Senators roll out new bipartisan plan to revamp presidential war powers
WASHINGTON — Sens. Bob Corker and Tim Kaine, the Republican chairman and a Democratic member of the Senate Foreign Relations Committee, filed bipartisan legislation late Monday to revamp the president’s war powers.
The move follows several others on Capitol Hill to update the the president’s authority for use of military force, or AUMF, powers. But the legislation could face an uphill battle winning support on the Senate floor: similar attempts in recent months have failed.
“There have been a number of efforts over the years to update these authorities, and while there is still work ahead, I am pleased that we have reached an agreement on a product for the committee to consider,” said Corker, R-Tenn.
Corker hopes the legislation “will ultimately strike an appropriate balance of ensuring the administration has the flexibility necessary to win this fight while strengthening the rightful and necessary role of Congress.”
The legislation, which is cosponsored by Sens. Jeff Flake, R-Ariz., Chris Coons, D-Del., Todd Young, R-Ind., and Bill Nelson, D-Fla., also strengthens congressional oversight and transparency, and provides updated war powers to fight terrorist groups abroad, the sponsors said.
Corker acknowledged Monday that as long as he has helped lead the Senate Foreign Relations Committee, starting as ranking member in 2013, the committee have been engaged in a discussion over the AUMF, which provides the legal authority necessary to fight terrorists abroad.
Though the move has been in the works for several months, the effort comes days after U.S. forces took part in an attack on chemical weapons facilities in Syria. Some congressional members have questioned whether President Donald Trump had the legal authority to order the strike on Syria. The legislation also highlights the ongoing conversation on whether to revamp the president’s war powers, which many lawmakers argue are outdated.
The president’s AUMF powers were issued in response to the 9/11 terrorist attacks in 2001 and 2002 when the United States went to war in Afghanistan and Iraq.
The proposed legislation would repeal those AUMFs within six months of becoming law.

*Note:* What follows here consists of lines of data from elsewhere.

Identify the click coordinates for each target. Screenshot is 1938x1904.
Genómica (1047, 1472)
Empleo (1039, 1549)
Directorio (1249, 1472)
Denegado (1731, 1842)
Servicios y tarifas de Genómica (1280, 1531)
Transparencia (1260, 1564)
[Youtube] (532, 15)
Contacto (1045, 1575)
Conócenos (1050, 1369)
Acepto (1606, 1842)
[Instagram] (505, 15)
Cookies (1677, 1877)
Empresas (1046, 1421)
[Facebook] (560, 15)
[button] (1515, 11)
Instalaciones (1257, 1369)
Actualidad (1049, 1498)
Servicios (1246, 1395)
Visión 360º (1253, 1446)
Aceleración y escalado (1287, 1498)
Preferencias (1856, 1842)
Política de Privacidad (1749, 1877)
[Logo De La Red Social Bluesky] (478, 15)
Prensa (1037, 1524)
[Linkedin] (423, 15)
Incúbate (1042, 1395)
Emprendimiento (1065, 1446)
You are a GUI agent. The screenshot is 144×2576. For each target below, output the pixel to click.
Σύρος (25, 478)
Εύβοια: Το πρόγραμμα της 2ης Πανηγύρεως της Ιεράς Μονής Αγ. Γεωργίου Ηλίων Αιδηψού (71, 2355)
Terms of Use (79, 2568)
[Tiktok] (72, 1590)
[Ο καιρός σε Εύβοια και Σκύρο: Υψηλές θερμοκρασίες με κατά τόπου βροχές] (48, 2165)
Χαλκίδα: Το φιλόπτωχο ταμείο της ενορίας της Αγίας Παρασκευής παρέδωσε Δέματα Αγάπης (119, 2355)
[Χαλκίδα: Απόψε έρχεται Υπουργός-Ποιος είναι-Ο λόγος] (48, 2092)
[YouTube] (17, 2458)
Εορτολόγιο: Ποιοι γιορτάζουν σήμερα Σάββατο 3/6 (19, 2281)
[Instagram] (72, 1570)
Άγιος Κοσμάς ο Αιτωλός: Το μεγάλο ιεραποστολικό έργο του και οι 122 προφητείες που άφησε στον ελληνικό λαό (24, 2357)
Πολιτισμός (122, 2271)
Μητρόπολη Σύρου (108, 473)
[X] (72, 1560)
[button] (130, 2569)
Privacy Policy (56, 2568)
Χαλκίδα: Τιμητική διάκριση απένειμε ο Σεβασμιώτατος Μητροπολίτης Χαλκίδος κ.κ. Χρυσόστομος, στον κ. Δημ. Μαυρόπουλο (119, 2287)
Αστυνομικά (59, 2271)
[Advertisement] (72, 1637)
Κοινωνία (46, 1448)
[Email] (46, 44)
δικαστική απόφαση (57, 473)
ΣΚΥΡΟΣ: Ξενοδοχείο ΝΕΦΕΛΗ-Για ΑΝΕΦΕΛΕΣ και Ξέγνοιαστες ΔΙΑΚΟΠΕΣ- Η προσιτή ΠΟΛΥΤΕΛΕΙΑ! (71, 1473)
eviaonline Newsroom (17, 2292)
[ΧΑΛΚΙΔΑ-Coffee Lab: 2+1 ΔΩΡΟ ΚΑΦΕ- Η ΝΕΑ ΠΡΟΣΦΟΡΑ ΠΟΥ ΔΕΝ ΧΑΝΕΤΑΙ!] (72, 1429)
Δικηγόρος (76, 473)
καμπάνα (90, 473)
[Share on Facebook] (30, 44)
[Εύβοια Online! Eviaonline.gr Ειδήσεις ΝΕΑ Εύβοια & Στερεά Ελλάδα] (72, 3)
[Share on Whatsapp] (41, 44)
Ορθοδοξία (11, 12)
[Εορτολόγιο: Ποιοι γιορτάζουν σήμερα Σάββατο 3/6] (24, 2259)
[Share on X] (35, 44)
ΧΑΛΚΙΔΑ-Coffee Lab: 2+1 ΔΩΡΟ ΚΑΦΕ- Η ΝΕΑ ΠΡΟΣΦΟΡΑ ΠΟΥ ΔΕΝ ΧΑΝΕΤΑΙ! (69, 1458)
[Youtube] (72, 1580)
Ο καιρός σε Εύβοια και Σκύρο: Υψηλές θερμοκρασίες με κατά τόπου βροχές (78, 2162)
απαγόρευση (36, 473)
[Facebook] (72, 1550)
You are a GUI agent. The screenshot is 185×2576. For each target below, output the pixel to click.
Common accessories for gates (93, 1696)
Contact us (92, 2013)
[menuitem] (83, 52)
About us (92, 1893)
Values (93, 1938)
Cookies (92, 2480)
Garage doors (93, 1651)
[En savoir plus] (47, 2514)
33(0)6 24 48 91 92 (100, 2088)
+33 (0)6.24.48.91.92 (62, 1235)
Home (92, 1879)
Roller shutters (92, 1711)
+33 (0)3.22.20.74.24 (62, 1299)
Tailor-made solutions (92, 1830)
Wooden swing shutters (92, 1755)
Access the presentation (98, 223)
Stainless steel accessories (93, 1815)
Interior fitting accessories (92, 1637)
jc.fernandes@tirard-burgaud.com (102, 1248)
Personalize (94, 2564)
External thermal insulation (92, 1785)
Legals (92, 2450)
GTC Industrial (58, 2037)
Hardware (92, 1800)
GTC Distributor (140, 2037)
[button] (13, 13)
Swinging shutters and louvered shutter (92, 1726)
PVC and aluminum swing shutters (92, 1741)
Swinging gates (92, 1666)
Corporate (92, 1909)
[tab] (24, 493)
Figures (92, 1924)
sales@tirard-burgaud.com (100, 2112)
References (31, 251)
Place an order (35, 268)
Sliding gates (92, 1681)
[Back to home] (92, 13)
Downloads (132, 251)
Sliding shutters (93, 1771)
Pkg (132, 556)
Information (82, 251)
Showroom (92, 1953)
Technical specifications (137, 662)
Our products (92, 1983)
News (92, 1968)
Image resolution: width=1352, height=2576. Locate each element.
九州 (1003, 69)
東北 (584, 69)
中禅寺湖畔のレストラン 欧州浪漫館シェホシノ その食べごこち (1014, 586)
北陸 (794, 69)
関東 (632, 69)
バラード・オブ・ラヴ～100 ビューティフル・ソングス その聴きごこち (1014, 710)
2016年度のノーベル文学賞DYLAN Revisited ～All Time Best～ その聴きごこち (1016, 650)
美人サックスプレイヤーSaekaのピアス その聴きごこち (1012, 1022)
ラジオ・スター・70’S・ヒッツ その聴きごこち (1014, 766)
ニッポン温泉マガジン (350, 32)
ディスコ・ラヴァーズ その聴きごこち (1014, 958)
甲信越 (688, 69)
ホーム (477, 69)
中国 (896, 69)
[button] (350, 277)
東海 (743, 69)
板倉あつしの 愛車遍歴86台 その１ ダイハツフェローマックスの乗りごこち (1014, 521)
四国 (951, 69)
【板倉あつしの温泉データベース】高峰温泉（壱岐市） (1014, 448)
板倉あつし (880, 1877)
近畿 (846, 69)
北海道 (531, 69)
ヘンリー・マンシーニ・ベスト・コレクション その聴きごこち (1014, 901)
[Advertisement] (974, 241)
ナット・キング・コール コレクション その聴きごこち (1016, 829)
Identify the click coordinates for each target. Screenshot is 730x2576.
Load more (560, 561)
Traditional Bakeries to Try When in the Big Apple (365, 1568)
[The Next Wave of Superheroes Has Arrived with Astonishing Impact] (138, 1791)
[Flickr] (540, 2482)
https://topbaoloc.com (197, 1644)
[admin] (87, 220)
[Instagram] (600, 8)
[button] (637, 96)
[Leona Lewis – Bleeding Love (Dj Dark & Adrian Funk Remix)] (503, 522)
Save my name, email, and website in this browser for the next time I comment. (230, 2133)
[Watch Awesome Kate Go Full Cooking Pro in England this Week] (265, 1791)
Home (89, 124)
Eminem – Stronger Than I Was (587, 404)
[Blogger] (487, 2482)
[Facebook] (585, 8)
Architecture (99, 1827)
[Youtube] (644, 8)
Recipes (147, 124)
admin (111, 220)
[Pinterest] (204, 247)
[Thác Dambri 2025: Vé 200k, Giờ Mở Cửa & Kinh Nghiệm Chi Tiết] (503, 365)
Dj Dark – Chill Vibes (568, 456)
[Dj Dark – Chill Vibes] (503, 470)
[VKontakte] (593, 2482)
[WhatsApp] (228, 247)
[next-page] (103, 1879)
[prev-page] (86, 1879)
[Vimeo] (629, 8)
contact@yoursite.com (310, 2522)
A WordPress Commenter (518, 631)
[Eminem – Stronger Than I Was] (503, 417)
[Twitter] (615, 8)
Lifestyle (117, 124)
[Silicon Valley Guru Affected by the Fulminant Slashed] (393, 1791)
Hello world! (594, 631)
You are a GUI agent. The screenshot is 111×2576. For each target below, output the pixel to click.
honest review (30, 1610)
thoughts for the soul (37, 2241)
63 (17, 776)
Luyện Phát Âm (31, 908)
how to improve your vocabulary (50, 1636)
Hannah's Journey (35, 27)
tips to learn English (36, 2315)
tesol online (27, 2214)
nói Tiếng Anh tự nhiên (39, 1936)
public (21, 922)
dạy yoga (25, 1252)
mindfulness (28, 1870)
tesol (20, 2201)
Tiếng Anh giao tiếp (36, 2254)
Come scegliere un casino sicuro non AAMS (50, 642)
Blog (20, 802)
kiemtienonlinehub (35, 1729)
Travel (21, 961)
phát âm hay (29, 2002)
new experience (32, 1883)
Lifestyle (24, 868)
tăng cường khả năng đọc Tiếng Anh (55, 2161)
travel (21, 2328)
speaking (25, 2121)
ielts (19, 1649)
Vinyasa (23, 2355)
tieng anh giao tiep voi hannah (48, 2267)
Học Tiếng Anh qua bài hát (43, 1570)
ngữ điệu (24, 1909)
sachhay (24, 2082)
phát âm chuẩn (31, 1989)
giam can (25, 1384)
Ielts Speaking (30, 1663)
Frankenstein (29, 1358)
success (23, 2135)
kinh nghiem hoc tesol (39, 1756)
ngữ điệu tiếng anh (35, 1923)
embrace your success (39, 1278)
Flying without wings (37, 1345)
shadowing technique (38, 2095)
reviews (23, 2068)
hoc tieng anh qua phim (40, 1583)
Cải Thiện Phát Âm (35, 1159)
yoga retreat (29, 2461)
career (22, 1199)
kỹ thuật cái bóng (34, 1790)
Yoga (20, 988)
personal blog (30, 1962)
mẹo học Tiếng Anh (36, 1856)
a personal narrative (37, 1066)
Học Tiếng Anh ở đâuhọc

“For too long, Congress has given presidents a blank check to wage war. We’ve let the 9/11 and Iraq War authorizations get stretched to justify wars against multiple terrorist groups in over a dozen countries, from Niger to the Philippines,” said Kaine, D-Va., who is also a member of the Senate Armed Services Committee. “Congress has painstakingly avoided this debate for years because war votes aren’t easy. But if we’re going to ask our troops to risk their lives in support of a mission, then we need to at least have the courage to show we are behind them.”
The legislation authorizes military force against al-Qaida, the Taliban, the Islamic State in Iraq and Syria and designated associated forces, but no authority for action against any nation state. It also installs a congressional review process every four years that requires presidential input. While the president can immediately order military force against a new threat or in a new country, within 48 hours, Congress must be notified, the legislation requires. That will trigger a 60-day window in which Congress can intervene and stop the effort through expedited legislation.